Task details: From the material below, copy each line that contains the string "click". Match letter case exactly.

+++ Material provided +++

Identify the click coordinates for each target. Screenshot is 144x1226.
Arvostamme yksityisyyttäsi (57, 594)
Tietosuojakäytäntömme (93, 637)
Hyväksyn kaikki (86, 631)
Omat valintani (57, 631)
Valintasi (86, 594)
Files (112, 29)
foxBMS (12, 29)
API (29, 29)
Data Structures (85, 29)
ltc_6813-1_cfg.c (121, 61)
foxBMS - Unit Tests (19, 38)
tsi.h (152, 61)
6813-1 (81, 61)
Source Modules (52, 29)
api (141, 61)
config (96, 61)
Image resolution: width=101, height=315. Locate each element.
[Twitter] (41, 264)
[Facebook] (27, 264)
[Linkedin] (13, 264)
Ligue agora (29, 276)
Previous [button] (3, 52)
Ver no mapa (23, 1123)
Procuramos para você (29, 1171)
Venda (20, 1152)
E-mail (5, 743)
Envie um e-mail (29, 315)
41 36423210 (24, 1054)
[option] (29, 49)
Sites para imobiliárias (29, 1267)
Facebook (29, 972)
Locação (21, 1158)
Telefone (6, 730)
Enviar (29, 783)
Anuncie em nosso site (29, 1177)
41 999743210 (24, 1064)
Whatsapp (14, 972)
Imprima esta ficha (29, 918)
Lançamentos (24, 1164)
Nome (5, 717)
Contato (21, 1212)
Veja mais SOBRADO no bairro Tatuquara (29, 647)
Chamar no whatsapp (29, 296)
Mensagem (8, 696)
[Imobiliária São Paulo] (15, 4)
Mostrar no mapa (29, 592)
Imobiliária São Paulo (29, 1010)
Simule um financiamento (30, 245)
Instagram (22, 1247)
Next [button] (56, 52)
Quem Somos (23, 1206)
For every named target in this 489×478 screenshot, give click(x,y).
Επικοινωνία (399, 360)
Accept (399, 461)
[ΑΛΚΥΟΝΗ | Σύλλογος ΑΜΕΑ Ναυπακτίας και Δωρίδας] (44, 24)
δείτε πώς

+++

Answer to the problem:
Identify the click coordinates for each target. Screenshot is 144x1226.
For every named target in this 489×478 screenshot, give click(x,y).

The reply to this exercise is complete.